> **WORK ITEM**: Please rewrite the Opposition Day post, everything from "- 09/01/2024" down to "the asylum system.", replacing "Posted by" with "Written by".
(DOCUMENT SEGMENT begins)
- 09/01/2024
- Posted by: Valerie Vaz MP
- Category: News
The Opposition Labour Party was granted the 2nd Allotted Opposition Day on Tuesday 9 January 2024. The motions tabled were on NHS Dentistry and the cost of the Government’s Rwanda plan and administration of the asylum system.
Shadow Secretary of State for Health and Social Care Wes Streeting MP moved the motion on NHS Dentistry: the Motion said:
“That this House recognises that NHS dentistry is in crisis, with eight in 10 dentists in England not taking on new NHS patients and vast parts of the country considered so-called dental deserts, where no dentists are available; regrets that this has led to people resorting to DIY dentistry or attending A&E to access urgent care; is concerned that tooth decay is the most common reason children aged six to 10 are admitted to hospital; and therefore calls on the Government to provide an extra 700,000 urgent appointments a year, introduce an incentive scheme to recruit new dentists to the areas most in need and a targeted supervised toothbrushing scheme for three to five year-olds to promote good oral health and reform the dental contract to rebuild the service in the long-run.”
The motion was defeated by a vote of Ayes 191: Noes 299.
2 The Second Opposition Day debate was on the cost of the Government’s Rwanda plan and administration of the asylum system, and Shadow Home Secretary Yvette Cooper moved the motion: The motion called for all the papers on the costs of the Rwanda Plan:
“That an Humble Address be presented to His Majesty, that he will be graciously pleased to give direction to the Home Secretary that, no later than 16 January 2024, there be laid before this House:
(a) a list of all payments, either already made or scheduled, to the Government of Rwanda under the Economic Transformation and Integration Fund, including the cost of the fourth- and fifth-year payments due to the Government of Rwanda under the fund;
(b) any document provided by his Department to HM Treasury relating to the per person cost of relocating individuals to Rwanda under the Agreement for the Provision of an Asylum Partnership Agreement to Strengthen Shared International Commitments on the Protection of Refugees and Migrants (CP 994);
(c) an unredacted copy of the confidential memorandum of understanding referred to in response to question 20 at the Public Accounts Committee meeting on 11 December 2023;
(d) any paper setting out the cost per person of relocating individuals to Rwanda and the Government’s assumptions about the number of asylum seekers to be sent to Rwanda per year shared with or provided by HM Treasury between March and July 2022; and
(e) his Department’s internal breakdown of the 35,119 non-substantive asylum decisions made between 1 January and 28 December 2023 showing the number of such decisions that were classified as withdrawn asylum applications and the number further sub-classified as either:
(i) non-substantiated withdrawals
(ii) other withdrawals.”
The motion was defeated by a vote of Ayes 228: Noes 304.
(DOCUMENT SEGMENT ends)
(EXTRACTED MATERIAL begins)
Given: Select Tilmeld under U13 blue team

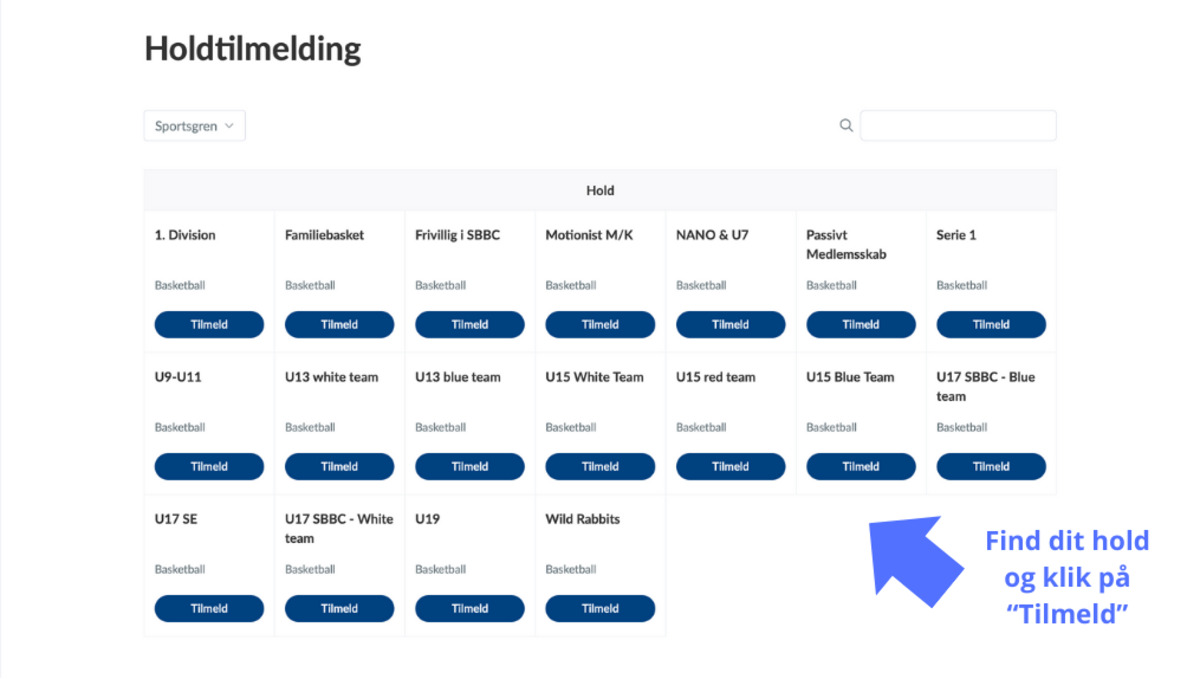Looking at the screenshot, I should click(470, 466).
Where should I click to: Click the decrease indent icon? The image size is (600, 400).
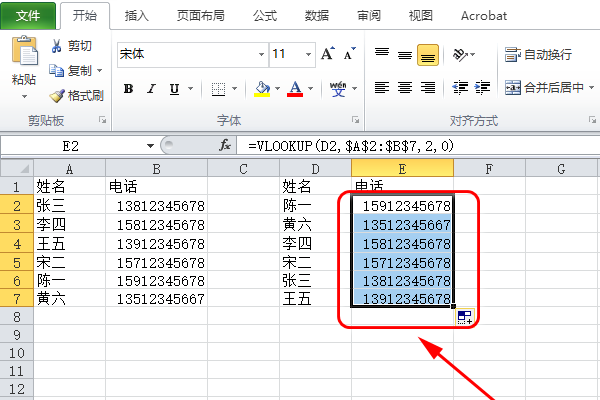point(460,88)
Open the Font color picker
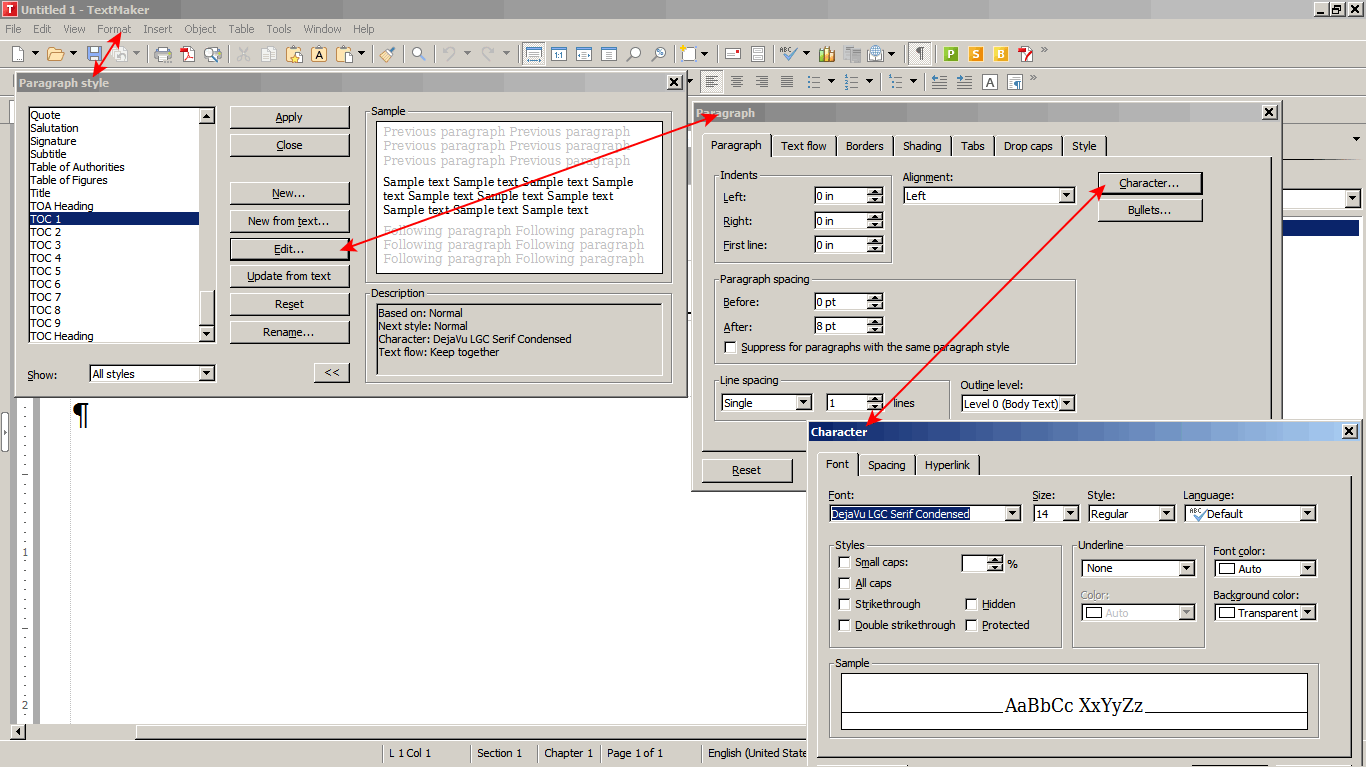The height and width of the screenshot is (768, 1366). click(1307, 569)
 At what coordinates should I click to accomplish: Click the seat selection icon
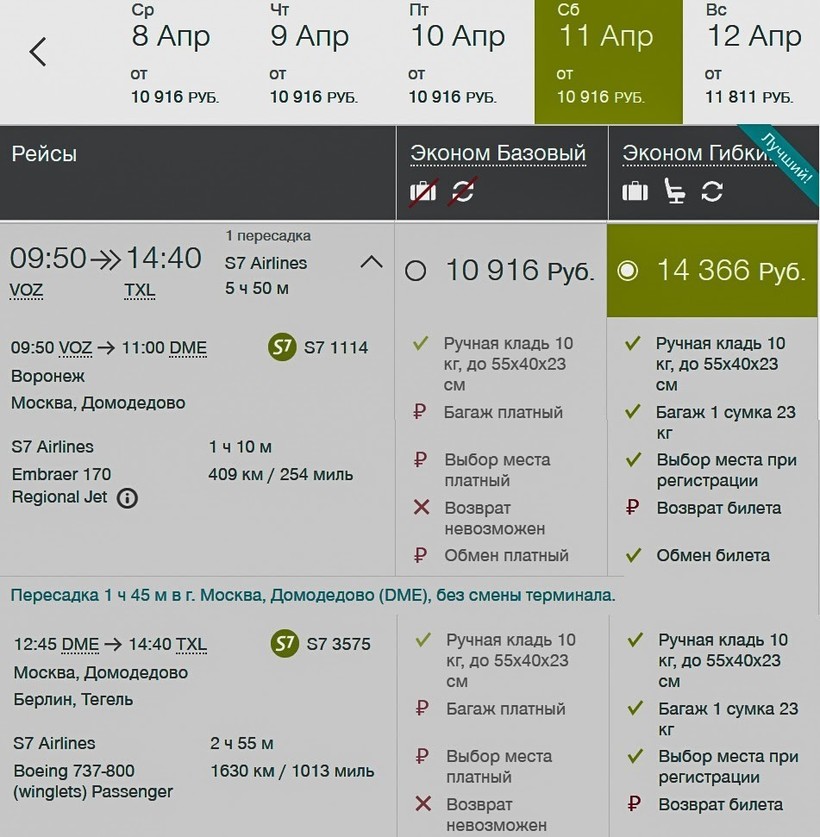[x=675, y=191]
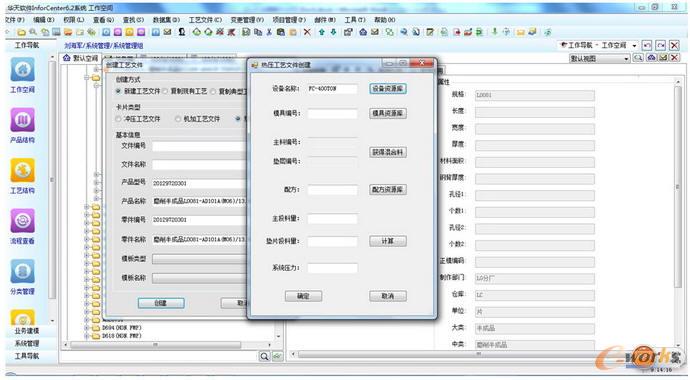Click the search magnifier below the tree panel
Viewport: 690px width, 380px height.
point(264,356)

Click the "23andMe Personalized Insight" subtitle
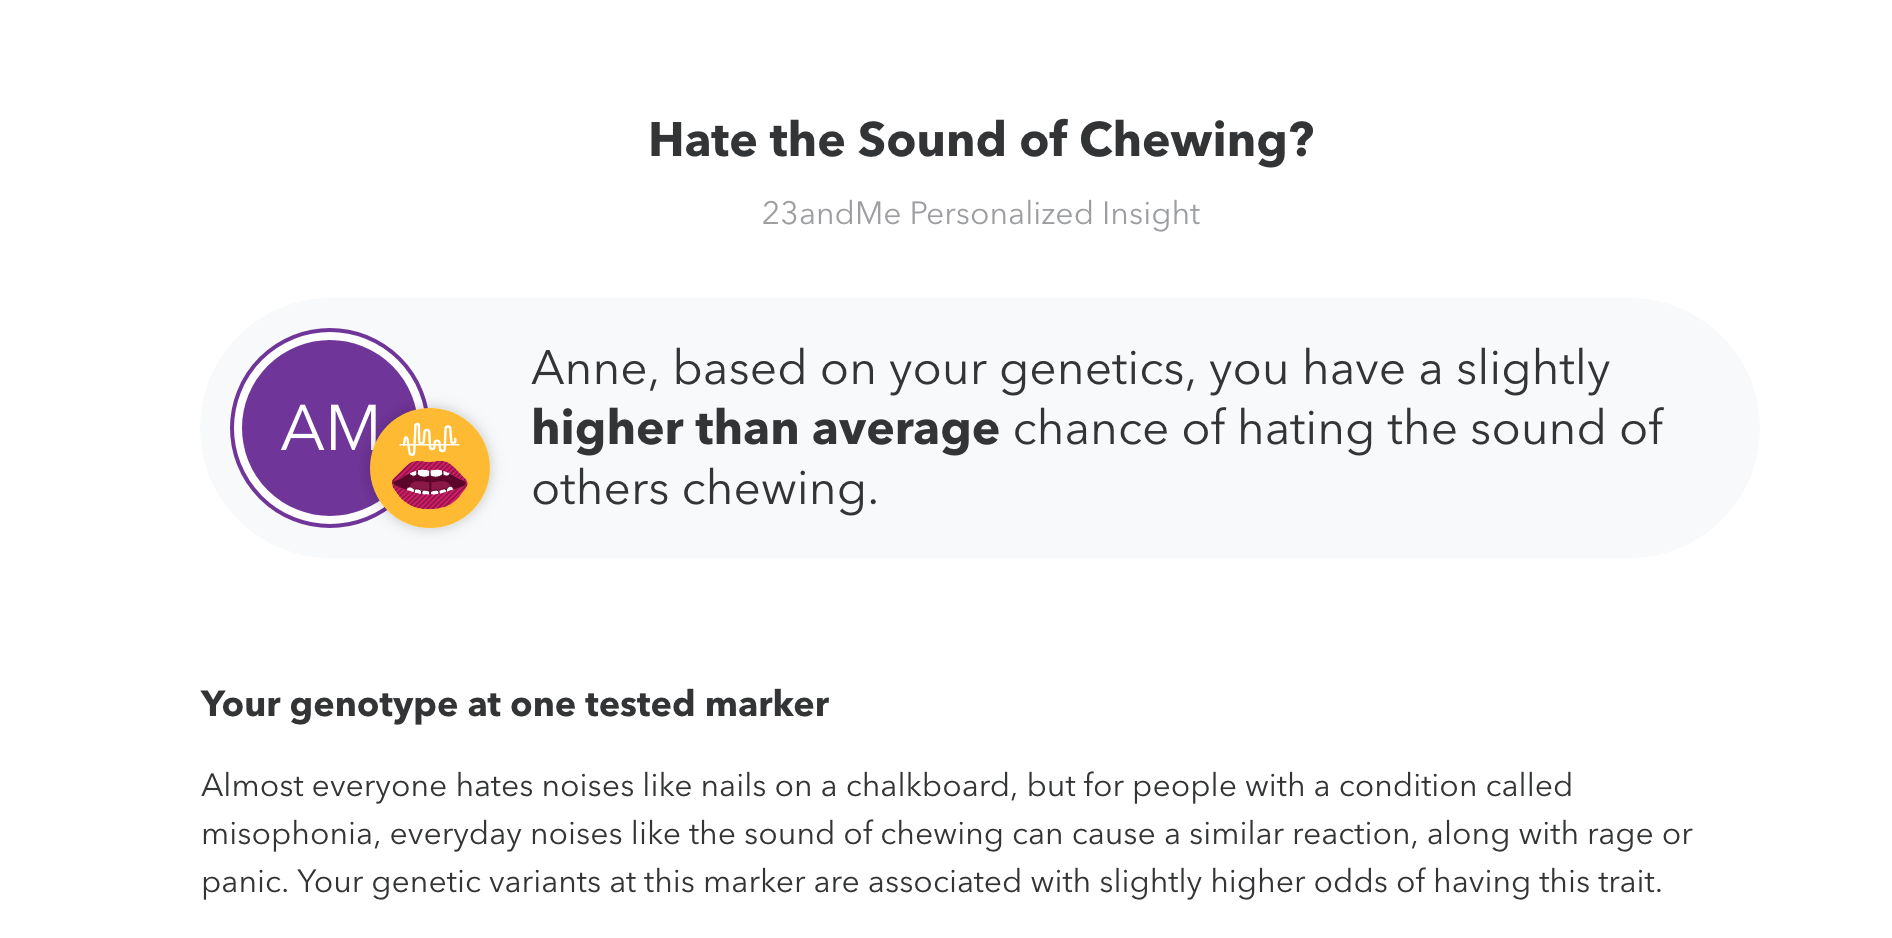click(x=980, y=214)
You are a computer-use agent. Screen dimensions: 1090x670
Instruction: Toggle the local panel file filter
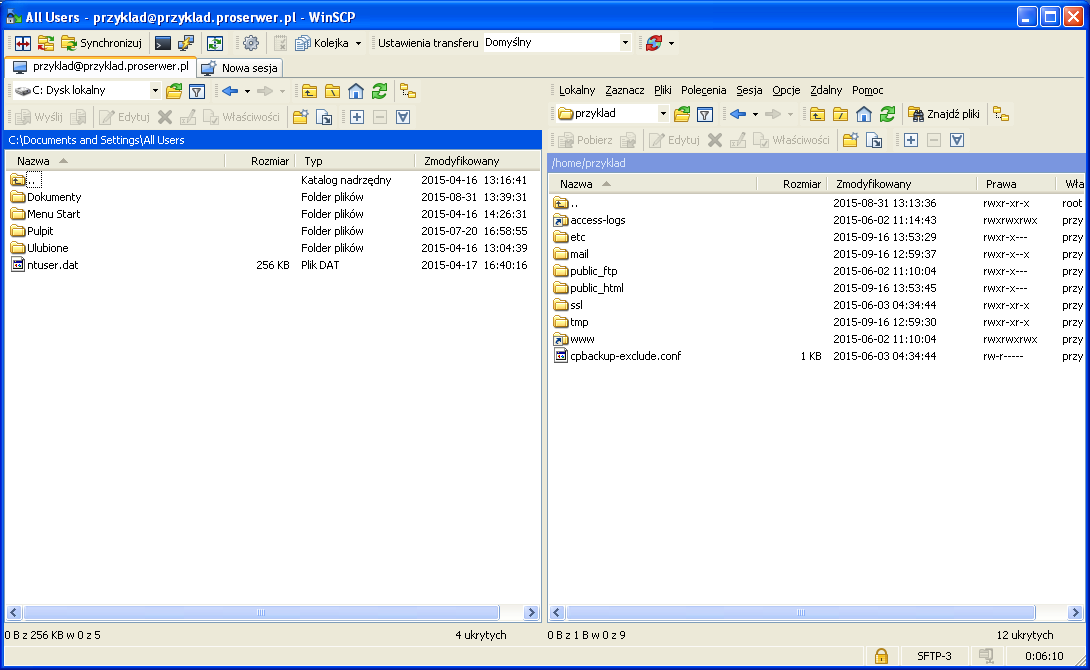point(197,91)
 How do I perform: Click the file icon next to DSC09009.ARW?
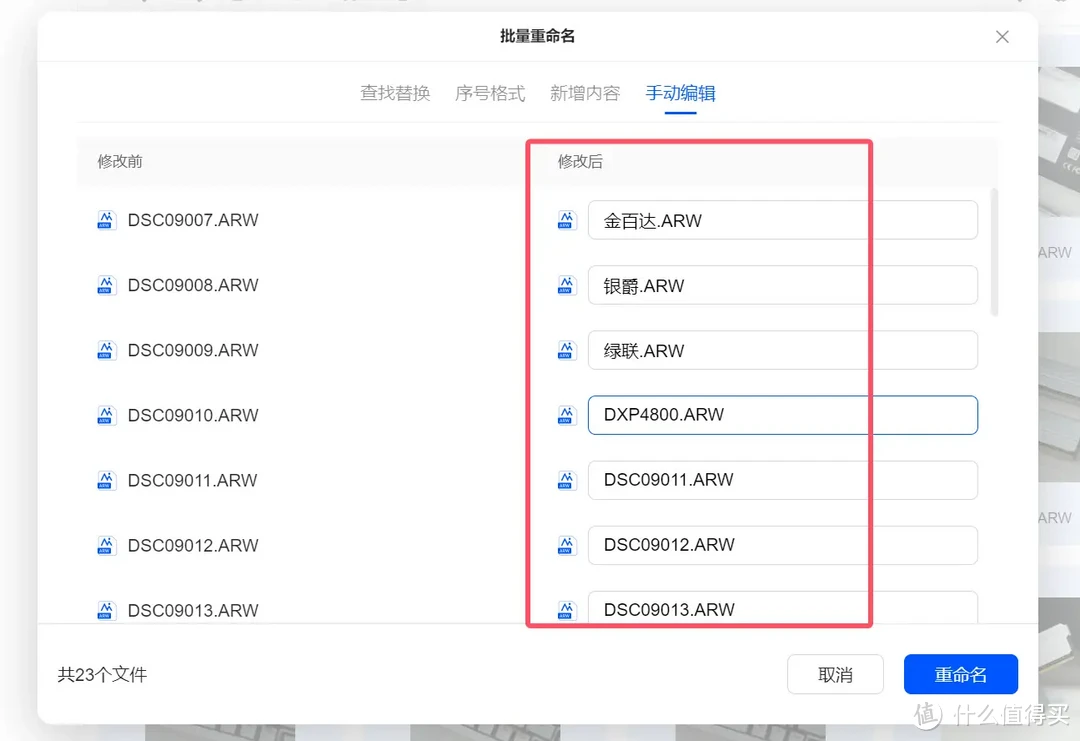pyautogui.click(x=106, y=350)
(EXTRACTED MATERIAL ends)
> **SOLVED EXERCISE**:
- 09/01/2024
- Written by: Valerie Vaz MP
- Category: News
The Opposition Labour Party was granted the 2nd Allotted Opposition Day on Tuesday 9 January 2024. The motions tabled were on NHS Dentistry and the cost of the Government’s Rwanda plan and administration of the asylum system.